Ketika persepsi pernikahan dilaksanakan di atas mobil brimob sebuah potret pernikahan
bercampur aduk dengan atribut negara yang digambarkan secara epik oleh Wahyu Utami.
Dengan mas kawin yang diganti bendera merah putih dan pembacaan teks Pancasila. Saya
melihatnya sebagai sesuatu makna simbolis. Saya membayangkan pernikahan itu
sebagai agenda agama dan negara. Sebagaimana pernikahan dalam agama adalah
sesuatu yang sakral, sedangkan pernikahan dalam negara untuk menambah alat
produksi. Kesakralan yang bersalam dengan kapitalisme. Tentu pemaknaan ini
berbeda bagi setiap penonton, tergantung falsafah hidup Anda sendiri.

Menurut saya adegan pernikahan ini tampaknya dihadirkan oleh Wahyu Utami hanya sebatas
puncak bahasa sinematik belaka, supaya membekas dalam benak penonton (lebih tepatnya
dalam benak saya sendiri).

Marjinalitas dan Kesendirian

Film-film Wahyu Utami sebelumnya selalu menyoroti isu-isu orang rentan atau orang
terpinggirkan, baik di wilayah kelompok maupun pribadi. Kenyataan itu cukup membuat
saya tertarik dengan isu yang dibawanya, apakah pendekatan Wahyu Utami kali ini
mampu meletakkan tokoh dalam Golek Garwo sebagai manusia rentan?.
Dalam The Unseen Words (2017) Wahyu Utami menggambarkan kehidupan kelompok
disabilitas netra yang melakukan latihan rutin untuk sebuah pentas ketoprak. Sedangkan
dalam Welu de Fasli (2015) film ini berkisah tentang seorang anak berusia empat tahun
bernama Fasli yang hidup di Manggarai, NTT. Fasli ditinggalkan oleh Ayahnya yang sudah
meninggal dan Ibunya pergi ke Kalimantan tanpa meninggalkan kabar, kisah ini berkutat
pada keseharian Fasli sebagai anak sebatang kara dalam menjalani hidupnya. Wahyu Utami
dan Ishak Iskandar menggambarkan marjinalitas dan kesendirian dalam hidup Fasli.

Ketika Golek Garwo dibuka dengan potret kesunyian berkepanjangan dari sosok Basri yang
berumur 62 tahun, tentu pada usia itu kehidupan seseorang akan rentan terhadap kesepian,
penyakit dan bahkan maut.

Golek Garwo hanyalah sebatas wadah pencarian jodoh bagi Basri, tempat ia menaruh
harapan akan terbebas dari belenggu kesepian.

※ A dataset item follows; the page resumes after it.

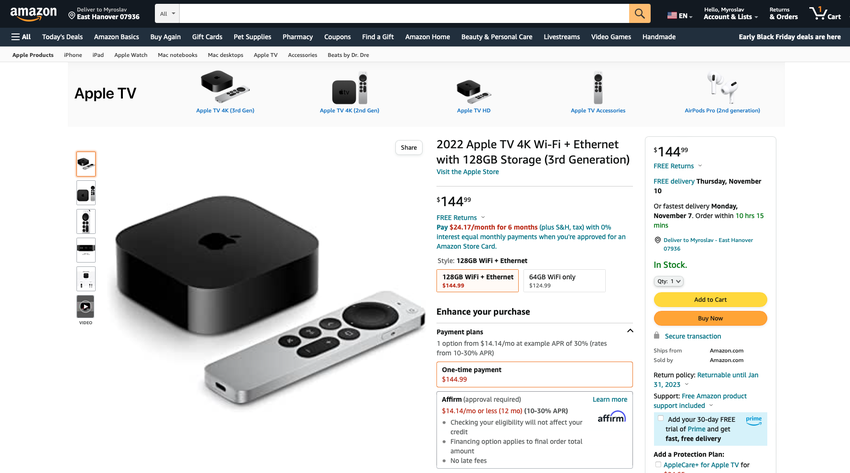
Task: Tick the AppleCare+ protection plan checkbox
Action: point(658,464)
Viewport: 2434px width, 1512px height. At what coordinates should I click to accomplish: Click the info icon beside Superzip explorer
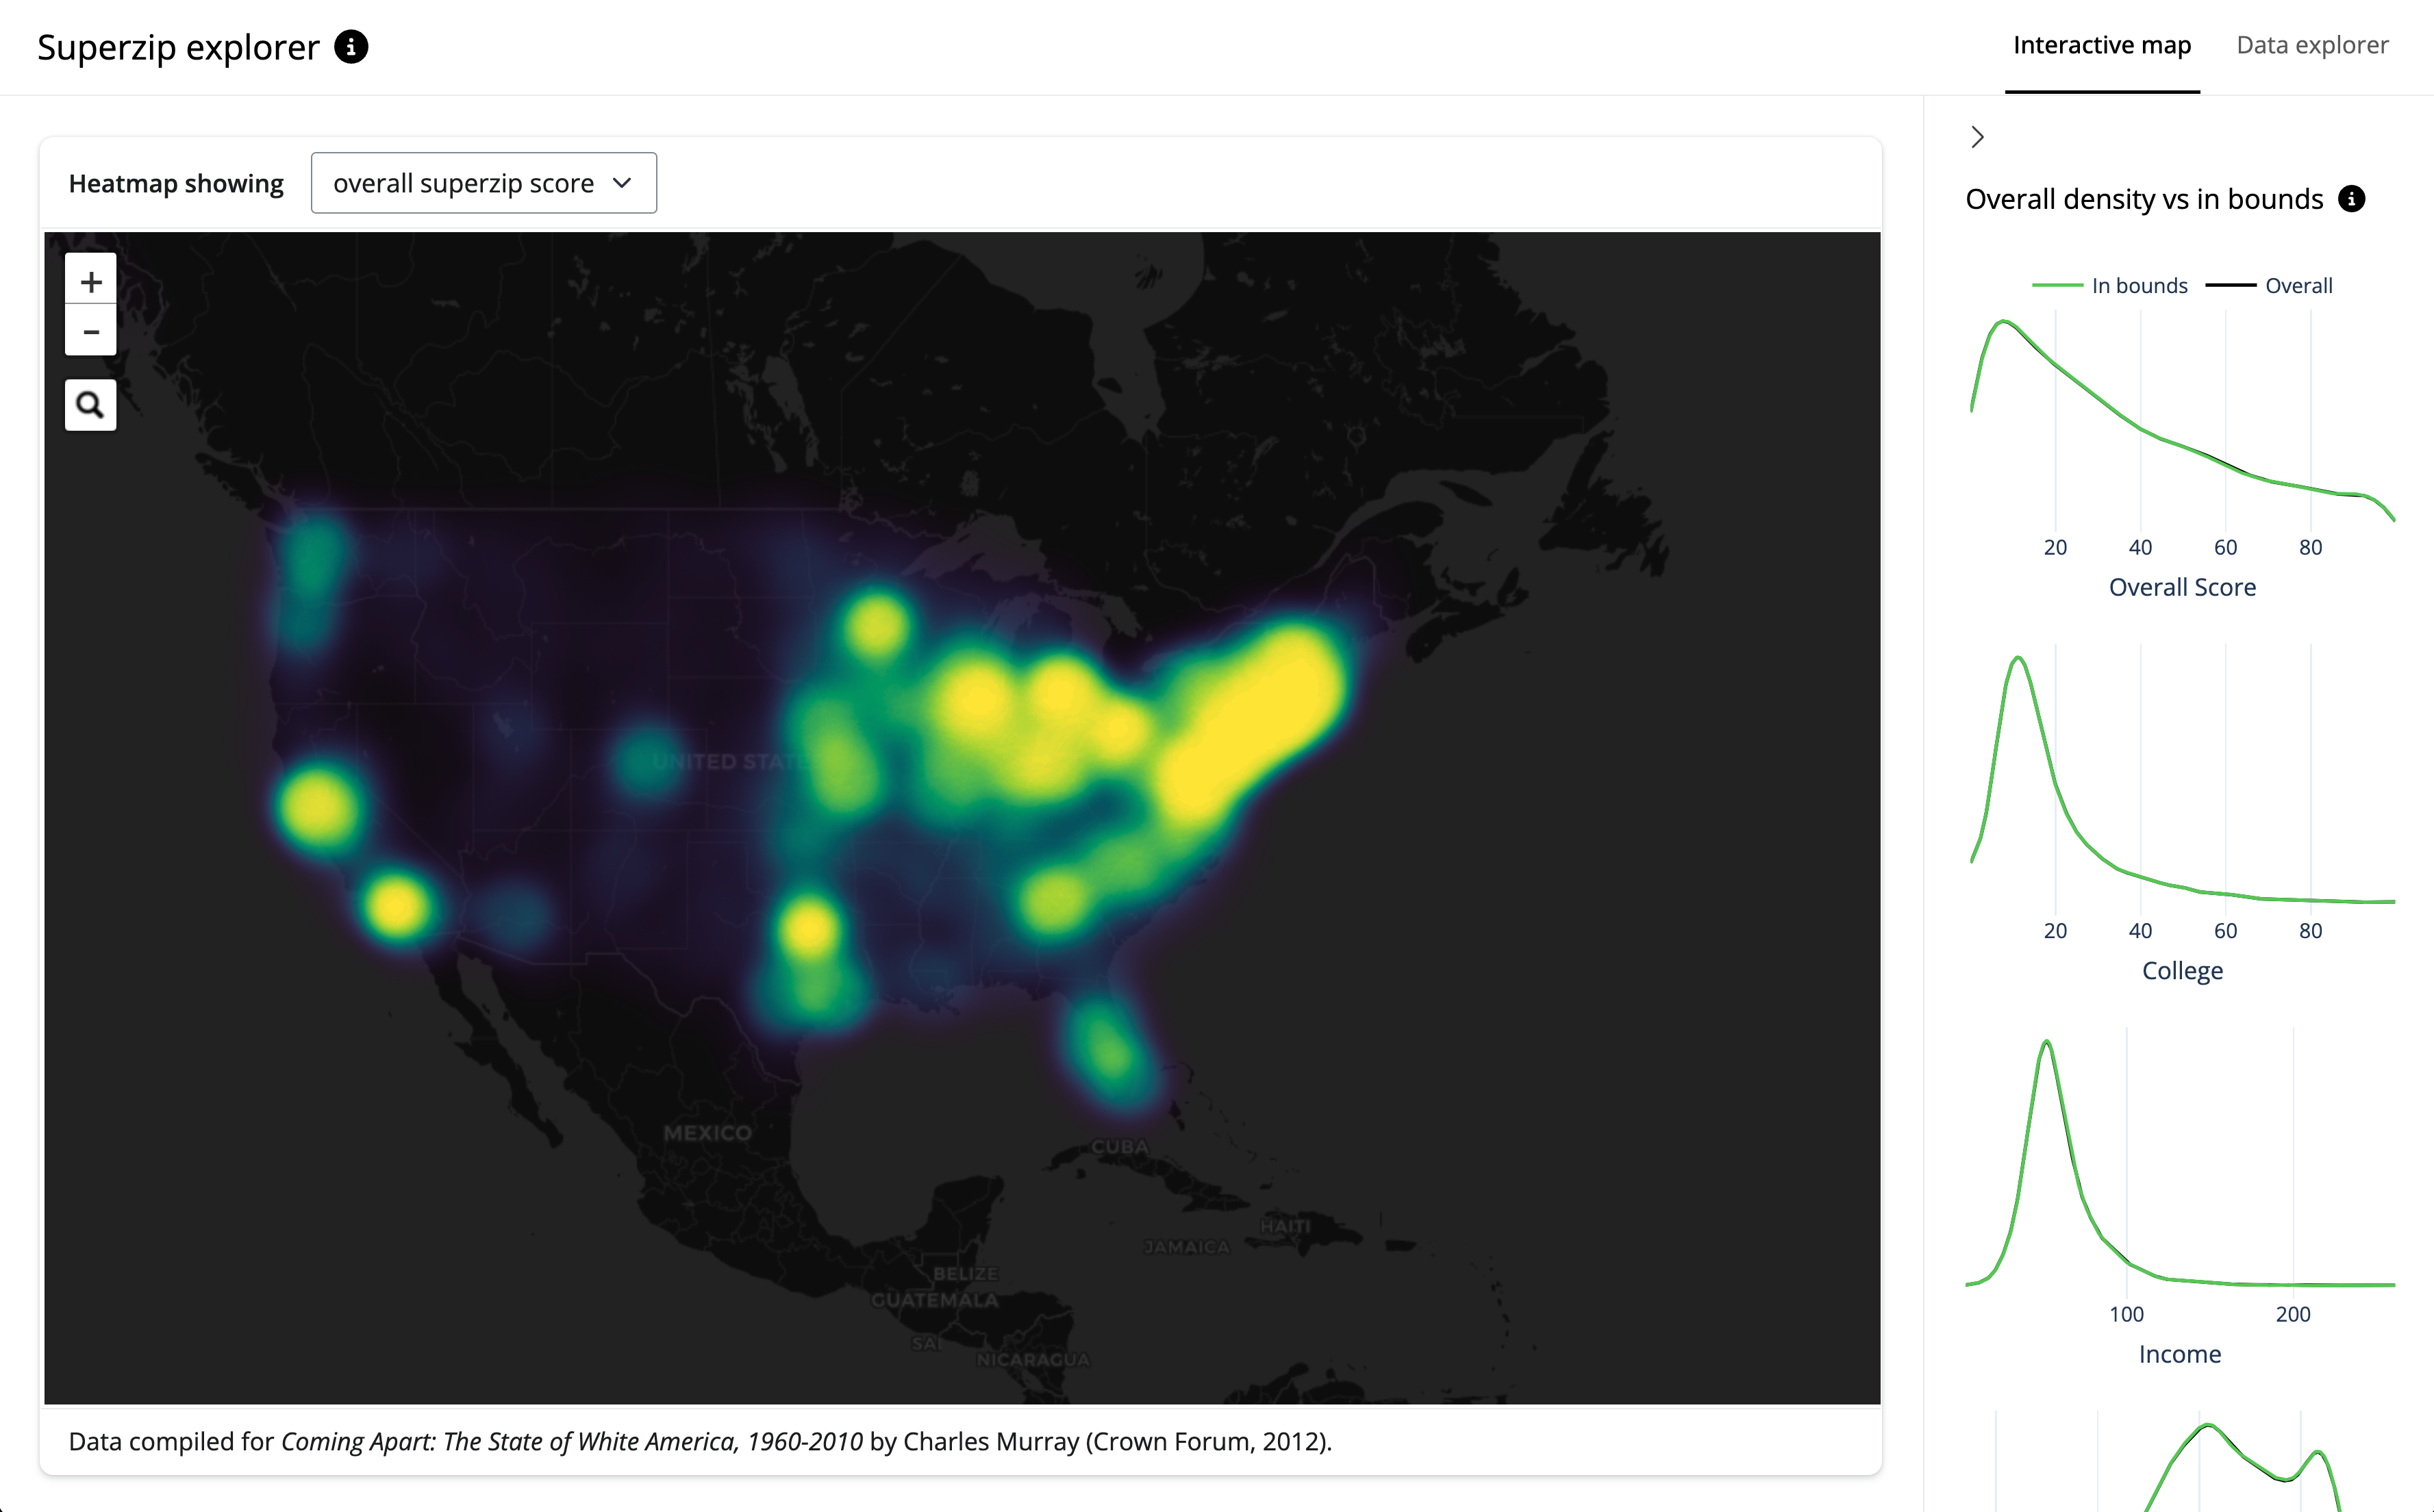pos(351,47)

Namun setelah menikah dengan Mursiyem,
belenggu kesunyian masih merenggut tubuh dan jiwanya. Sebab mereka hidup di rumah
masing-masing dan sibuk dengan pekerjaan masing-masing−untuk bertemu pun mereka
harus mengatur jadwal. Ternyata pernikahan yang dibayangkan Basri tidak menjawab
harapannya akan terbebas dari belenggu kesunyian itu, Basri masihlah seorang yang rapuh
dan rentan akan kesunyian.

Bisa jadi, Wahyu Utami masih merangkul isu-isu orang rentan dan terpinggirkan. Saya
berharap pada pertemuan-pertemuan yang akan datang saya dapat menyaksikan durasi yang
lebih panjang dengan isu apa pun yang di bawanya.